It was an interesting week in markets, with new themes emerging, old themes persisting, and some resumptions of themes that we saw earlier in the year. It’s fair to say that one new theme has been the increase in volatility across equity markets (most of which were down 1% to 2% on the week). The driver of this has been fear about growth and ongoing concerns about deflation. To that end, it’s fair to say that on both sides of the Atlantic, investors’ expectations for inflation continue to fall. For example, let’s look at bond markets and what they’re pricing in for inflation over the next 10 years: in the US, that level of expectation has fallen below 2%, when historically it’s been closer to 2.5%. In the Eurozone, that number is now below 1.5%, where typically it has been closer to 2%. In fact, on a data front, we saw Eurozone-wide inflation (CPI) drop to 0.3%, getting very close to that zero-deflationary level that people have begun to become fixated on.
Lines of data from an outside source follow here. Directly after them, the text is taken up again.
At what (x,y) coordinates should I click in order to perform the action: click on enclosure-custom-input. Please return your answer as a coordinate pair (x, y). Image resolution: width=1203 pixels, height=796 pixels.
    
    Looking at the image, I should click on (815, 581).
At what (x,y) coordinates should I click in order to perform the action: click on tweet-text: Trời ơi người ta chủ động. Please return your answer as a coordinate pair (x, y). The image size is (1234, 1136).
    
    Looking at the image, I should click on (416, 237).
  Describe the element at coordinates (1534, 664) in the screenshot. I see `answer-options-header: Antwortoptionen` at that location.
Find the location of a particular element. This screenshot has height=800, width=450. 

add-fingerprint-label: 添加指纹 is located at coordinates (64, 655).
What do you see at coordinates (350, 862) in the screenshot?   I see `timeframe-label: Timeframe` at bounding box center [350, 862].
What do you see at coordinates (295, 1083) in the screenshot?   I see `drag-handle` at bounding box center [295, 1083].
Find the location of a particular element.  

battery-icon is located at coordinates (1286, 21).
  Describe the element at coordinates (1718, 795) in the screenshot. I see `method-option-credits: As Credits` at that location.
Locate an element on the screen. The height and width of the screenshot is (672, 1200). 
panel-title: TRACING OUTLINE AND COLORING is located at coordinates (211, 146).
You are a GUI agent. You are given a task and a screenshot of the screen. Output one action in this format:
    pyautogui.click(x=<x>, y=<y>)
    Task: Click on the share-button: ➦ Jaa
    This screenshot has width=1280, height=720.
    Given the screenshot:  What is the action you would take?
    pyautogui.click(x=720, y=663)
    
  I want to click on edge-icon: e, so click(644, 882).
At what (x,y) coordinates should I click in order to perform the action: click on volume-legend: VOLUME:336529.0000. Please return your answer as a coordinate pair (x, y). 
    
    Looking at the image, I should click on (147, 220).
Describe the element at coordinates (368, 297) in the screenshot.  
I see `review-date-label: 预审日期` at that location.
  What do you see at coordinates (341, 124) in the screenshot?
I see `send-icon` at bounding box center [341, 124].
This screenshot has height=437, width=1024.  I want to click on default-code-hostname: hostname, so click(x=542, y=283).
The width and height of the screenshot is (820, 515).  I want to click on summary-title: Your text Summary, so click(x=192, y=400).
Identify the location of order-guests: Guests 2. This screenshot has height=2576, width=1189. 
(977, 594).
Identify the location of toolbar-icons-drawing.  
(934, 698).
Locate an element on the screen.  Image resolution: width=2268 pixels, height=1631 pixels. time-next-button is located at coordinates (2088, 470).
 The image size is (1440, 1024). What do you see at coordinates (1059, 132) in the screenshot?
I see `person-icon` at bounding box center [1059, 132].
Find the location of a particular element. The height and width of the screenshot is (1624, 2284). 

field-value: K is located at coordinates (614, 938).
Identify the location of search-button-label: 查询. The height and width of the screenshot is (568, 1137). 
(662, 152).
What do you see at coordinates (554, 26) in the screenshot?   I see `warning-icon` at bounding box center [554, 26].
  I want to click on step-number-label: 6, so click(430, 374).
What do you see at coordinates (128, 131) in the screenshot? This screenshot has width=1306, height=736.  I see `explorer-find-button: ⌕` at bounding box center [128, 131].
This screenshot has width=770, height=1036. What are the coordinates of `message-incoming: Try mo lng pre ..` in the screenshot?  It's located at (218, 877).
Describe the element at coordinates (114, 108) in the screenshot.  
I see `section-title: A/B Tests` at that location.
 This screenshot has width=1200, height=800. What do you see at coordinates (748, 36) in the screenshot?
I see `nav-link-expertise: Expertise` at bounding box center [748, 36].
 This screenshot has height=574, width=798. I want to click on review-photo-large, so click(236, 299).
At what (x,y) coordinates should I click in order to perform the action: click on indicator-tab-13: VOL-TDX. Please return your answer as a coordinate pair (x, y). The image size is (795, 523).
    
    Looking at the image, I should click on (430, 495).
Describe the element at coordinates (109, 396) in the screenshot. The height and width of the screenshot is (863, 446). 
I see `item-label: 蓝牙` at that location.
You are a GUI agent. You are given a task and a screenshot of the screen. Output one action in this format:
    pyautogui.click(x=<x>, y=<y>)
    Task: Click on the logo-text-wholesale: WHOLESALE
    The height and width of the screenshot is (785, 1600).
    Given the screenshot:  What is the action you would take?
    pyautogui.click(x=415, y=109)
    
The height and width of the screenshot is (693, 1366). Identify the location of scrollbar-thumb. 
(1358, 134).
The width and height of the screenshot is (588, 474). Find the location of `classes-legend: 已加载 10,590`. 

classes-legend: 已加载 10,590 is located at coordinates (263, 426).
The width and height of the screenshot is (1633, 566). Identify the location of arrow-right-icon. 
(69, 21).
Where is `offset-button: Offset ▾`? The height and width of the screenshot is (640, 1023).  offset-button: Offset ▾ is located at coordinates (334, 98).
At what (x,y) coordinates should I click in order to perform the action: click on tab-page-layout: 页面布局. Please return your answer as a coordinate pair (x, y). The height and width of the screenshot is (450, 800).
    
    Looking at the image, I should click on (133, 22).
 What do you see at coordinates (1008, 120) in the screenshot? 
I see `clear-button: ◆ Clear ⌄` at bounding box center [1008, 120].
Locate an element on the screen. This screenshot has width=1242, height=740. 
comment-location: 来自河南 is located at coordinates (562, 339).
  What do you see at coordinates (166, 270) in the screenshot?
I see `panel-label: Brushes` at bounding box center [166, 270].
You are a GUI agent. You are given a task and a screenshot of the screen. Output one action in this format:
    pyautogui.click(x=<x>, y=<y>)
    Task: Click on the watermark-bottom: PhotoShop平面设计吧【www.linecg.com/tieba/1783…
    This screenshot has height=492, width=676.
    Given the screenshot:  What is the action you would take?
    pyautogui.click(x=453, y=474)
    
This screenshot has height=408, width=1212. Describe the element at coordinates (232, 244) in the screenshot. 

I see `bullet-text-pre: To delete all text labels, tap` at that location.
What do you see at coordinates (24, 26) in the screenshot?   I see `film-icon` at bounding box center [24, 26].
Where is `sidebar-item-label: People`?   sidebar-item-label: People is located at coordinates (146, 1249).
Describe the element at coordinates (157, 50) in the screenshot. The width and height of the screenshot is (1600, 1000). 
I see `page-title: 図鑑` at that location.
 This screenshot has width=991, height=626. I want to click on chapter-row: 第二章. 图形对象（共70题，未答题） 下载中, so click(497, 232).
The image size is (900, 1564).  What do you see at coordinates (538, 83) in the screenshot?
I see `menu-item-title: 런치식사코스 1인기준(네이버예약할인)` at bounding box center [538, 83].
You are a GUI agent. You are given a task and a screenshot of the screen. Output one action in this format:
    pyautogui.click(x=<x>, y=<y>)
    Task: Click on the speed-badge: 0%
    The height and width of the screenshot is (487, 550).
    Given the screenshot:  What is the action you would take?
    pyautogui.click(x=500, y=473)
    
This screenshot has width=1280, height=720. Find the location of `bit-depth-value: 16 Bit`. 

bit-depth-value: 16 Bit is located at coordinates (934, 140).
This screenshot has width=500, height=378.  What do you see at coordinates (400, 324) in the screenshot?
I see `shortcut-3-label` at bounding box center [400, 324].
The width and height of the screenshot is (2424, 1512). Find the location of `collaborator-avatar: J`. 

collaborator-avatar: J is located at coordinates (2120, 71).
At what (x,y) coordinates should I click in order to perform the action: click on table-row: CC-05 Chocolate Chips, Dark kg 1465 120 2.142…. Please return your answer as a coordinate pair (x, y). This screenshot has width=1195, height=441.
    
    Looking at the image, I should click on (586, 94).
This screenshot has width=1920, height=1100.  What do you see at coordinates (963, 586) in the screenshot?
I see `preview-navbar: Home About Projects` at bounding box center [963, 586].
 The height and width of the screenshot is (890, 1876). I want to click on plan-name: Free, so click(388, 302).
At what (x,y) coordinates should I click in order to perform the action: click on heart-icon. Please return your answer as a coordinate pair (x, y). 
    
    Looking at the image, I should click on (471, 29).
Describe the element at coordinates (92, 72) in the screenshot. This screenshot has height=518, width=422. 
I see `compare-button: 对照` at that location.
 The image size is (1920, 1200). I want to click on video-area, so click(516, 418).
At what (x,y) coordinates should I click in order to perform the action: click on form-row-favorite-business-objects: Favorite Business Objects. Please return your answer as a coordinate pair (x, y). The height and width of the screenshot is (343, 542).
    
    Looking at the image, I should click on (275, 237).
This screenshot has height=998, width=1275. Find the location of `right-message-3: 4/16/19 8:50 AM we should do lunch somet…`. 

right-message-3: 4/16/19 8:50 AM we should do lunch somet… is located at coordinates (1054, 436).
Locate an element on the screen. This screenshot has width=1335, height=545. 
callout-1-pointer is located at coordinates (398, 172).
Perhaps another way of thinking about inflation expectations is to look at the price of gold. Gold last week fell below US $1,200 per ounce: with the exception of the start of this year, you have to go back to August 2010 to find a point when gold traded less than that number. This is also an indication of the broader weakness that we’re seeing in commodities, which is adding to this expectation of inflation being lower that we had previously assumed.
On the growth side of the equation, it’s fair to say that Eurozone growth remains weak, particularly in northern Europe., German factory orders were released for September, which had almost 6% on the month and is now down 1.3% year-on-year. The picture is better in the US, where we saw decent employment data on Friday, with the unemployment rate falling to 5.9%. But even there, people are concerned. For example, we saw the forward-looking indicator of manufacturing data come out weaker than expected, although very much in positive territory. In terms of new themes for the market, this idea of equity volatility is largely driven by concerns about growth and deflation. As mentioned at the start, old themes – such as the strength of the US dollar – continued to dominate the week. In fact, the dollar continues to hit new highs for this cycle across many of the major currencies. For example, the currency is getting very close to 1.10 versus the yen, dropping to about 1.25 versus the euro, and with sterling, falling below the 1.60 level. It’s a continuation of monetary policy driving this theme, specifically expectations for the Federal Reserve raising interest rates early next year and the European Central Bank (ECB) and the Bank of Japan continuing to pump liquidity into the system.
Last week, we saw the ECB give further details of its asset-backed securities purchase, which some are alluding to as being very similar to quantitative easing. One question around this is that sterling has been particularly weak versus the dollar, yet expectations in the UK are still tilted towards a rate rise at the start of next year – which is puzzling. But you have to look at this through the lens of the Eurozone, where sterling has been trading very closely with the euro. And in fact, some of the worries are focused around how the economy will be impacted by this slowdown we’re seeing.
Where do we go from here?
The obvious question raised by the dollar strength is “where do we go from here?” The strength of the dollar last week suggests that there are still many people tempted to jump onto this trend; but we have moved a long way and I would expect that, while that trend of dollar strength will continue, price action isn’t likely to be much more two-way going forward.
The third of last week’s themes was the resumption of a topic that dominated markets earlier in the year. Emerging markets started 2014 very weak – they outperformed over the summer, but there are a couple of things now driving that re-emergence of weakness. The first relates to the broader volatility in equity markets and concern around growth, but also the dollar strength. Historically, it’s worth noting that, in periods of dollar strength, emerging markets have generally underperformed or been weak. I would caution against reading too much into this: if the dollar is strong due to some positive momentum from an economic perspective, that could be an environment that is broadly more supportive for emerging markets, particularly those in Asia. We continue to see some idiosyncratic issues at play in emerging markets.
Russian assets were very weak last week. Democratic demonstrations in Hong Kong are putting pressure on all things Chinese. From a perspective of growth, we remain very confident about the outlook for the US; any slowdown in data should be examined in context with what is actually a robust growth picture for the country. There are some challenges around the Eurozone, particularly for some of the larger economies: some of those are starting to weaken quite markedly. Linked to this is an important point about deflation. Central banks will do all they can to avoid deflation, but the market is getting more and more concerned about it.
The economic background of being broadly positive should continue to be supportive for equity markets, but I think the question marks that are coming through in terms of that pattern of growth and the uncertainly around rates means that we can expect higher volatility as we head toward the end of the year. The message is one of being reasonably constructive about equities, but we shouldn’t expect the very low levels of volatility and risk that we’ve seen over the summer to continue into the end of the year – it’s going to be a bumpier ride.